Having recently discussed the embedded vision applicability of latest-generation smartphones based both on Apple's iOS (the iPhone 4S) and Google's Android (the Samsung Galaxy Nexus), it's appropriate to also give Microsoft's Windows Phone (formerly Windows Mobile, all based on Windows CE) O/S a turn in the spotlight. Latest version 7.5, aka "Mango", is now shipping on both new and upgraded handsets, and it also forms the basis of Nokia's first two Microsoft-powered devices, the Lumia 710 and 800:

The higher-end Lumia 800 is shown at the top of this writeup, whereas the more mainstream 710 is directly above this paragraph. The form factors are obviously different; the Lumia 800 is 4.6 x 2.4 x 0.47 inches and weighs 5 ounces, while the Lumia 710 has dimensions of 4.6 x 2.4 x 0.5 inches and weighs 4.4 ounces. Varying battery capacities (1450 mAh for the 800, 1300 mAh for the 710) explain at least some of the weight variance.

The Lumia 800's physical design is inspired by the recently introduced and short-lived Nokia N9 (based on the now-defunct MeeGo O/S), although the internals are different; the N9 used a 1 Ghz Texas Instruments OMAP 3 SoC, for example, while the Lumia 800 upgrades to a 1.4 GHz single-core Qualcomm Snapdragon. But spec-wise the Lumia 800 and 710 are surprisingly similar, in spite of the price differential between them (420 Euros for the 809, roughly $580, versus 270 Euros for the 710).

Both phones use the earlier mentioned 1.4 GHz Qualcomm MSM8255 SoC. They both harness a 3.7" color display (OLED for the 800, LCD for the 710). They both contain 512 MBytes of RAM; the 800 couples it to 16 GBytes of NAND flash memory, while the 710 offers half that amount of embedded nonvolatile storage (albeit without, in both cases, any MicroSD card expansion capabilitiies). And the devices' respective connectivity suites are also identical; 802.11n b/g/n (2.4 GHz), Bluetooth 2.1+EDR, and USB 2.0.
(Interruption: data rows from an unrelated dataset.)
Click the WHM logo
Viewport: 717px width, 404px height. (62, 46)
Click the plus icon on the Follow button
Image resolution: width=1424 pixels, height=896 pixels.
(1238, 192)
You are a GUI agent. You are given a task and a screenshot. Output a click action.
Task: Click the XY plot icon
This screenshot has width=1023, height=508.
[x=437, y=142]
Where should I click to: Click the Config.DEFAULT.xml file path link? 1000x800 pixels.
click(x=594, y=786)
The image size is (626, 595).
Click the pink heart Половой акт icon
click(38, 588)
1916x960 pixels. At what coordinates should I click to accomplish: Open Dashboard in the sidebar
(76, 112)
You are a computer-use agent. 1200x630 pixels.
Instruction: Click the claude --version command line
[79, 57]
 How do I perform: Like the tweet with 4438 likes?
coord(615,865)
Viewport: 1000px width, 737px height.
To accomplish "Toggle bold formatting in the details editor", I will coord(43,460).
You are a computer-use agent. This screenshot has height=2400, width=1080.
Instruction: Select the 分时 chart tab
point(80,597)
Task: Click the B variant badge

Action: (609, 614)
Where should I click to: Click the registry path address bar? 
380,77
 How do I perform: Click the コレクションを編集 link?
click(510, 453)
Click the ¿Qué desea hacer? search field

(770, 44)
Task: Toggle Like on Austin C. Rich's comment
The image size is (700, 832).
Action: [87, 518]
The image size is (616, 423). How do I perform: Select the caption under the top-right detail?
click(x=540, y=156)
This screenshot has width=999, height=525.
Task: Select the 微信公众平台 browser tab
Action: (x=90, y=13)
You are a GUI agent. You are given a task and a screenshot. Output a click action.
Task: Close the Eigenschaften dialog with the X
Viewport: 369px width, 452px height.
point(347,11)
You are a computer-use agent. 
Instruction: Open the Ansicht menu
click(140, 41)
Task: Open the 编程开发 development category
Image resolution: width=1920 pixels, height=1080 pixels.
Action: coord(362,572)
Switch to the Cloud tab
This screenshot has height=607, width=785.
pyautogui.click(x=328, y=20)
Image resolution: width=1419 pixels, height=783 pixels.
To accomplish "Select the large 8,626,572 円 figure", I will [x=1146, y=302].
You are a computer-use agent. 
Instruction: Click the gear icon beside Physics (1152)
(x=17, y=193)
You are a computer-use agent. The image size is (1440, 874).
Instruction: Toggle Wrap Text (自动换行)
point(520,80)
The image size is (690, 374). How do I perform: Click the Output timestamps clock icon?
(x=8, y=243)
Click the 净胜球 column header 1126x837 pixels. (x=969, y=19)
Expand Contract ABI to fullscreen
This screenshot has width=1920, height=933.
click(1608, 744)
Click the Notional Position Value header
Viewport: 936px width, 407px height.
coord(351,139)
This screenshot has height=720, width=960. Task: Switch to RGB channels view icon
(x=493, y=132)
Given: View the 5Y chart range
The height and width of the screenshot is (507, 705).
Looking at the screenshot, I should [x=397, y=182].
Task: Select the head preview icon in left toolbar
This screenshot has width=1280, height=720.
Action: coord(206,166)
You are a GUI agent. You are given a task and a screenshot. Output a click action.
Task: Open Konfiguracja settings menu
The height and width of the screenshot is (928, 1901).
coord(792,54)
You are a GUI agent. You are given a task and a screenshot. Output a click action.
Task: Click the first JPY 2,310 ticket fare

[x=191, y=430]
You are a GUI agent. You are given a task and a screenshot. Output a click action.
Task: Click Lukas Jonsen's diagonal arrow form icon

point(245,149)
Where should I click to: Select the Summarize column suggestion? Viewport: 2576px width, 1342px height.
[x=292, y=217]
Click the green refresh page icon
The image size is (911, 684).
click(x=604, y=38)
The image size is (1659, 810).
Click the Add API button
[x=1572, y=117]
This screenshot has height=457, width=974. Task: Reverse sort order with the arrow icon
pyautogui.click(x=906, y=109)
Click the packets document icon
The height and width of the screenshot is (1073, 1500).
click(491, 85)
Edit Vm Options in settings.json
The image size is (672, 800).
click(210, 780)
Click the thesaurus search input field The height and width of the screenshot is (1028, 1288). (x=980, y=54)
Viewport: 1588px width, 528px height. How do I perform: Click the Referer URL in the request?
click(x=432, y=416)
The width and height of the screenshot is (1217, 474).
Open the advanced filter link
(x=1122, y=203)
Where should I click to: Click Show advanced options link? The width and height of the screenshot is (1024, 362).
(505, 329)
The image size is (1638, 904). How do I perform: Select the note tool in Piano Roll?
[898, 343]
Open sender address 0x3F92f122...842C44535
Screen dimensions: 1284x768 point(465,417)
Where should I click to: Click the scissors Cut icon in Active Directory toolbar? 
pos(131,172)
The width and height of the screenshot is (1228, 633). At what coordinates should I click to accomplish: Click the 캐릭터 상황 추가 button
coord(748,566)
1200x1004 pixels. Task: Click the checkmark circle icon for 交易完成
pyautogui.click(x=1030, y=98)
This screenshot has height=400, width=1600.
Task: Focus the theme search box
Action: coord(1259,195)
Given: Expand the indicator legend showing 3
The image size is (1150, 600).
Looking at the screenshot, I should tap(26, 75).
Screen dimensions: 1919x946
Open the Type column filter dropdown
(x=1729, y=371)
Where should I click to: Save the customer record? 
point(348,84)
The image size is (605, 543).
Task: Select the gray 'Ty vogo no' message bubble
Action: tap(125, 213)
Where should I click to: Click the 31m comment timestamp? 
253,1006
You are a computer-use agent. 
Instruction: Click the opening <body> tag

But focus in (pun intended) on the rear-facing optics, and a key difference becomes immediately apparent. The Lumia 800 clones the still camera of its N9 predecessor; an 8 Mpixel sensor coupled with a Carl Zeiss lens assembly. The Lumia 710, on the other hand, makes due with un-branded optics and a 5 Mpixel sensor. With that said, both smartphones embed a LED flash, and the maximum captured video resolution in both cases (likely constrained by the common single-core CPU's performance limitations) is 720p at 30 fps.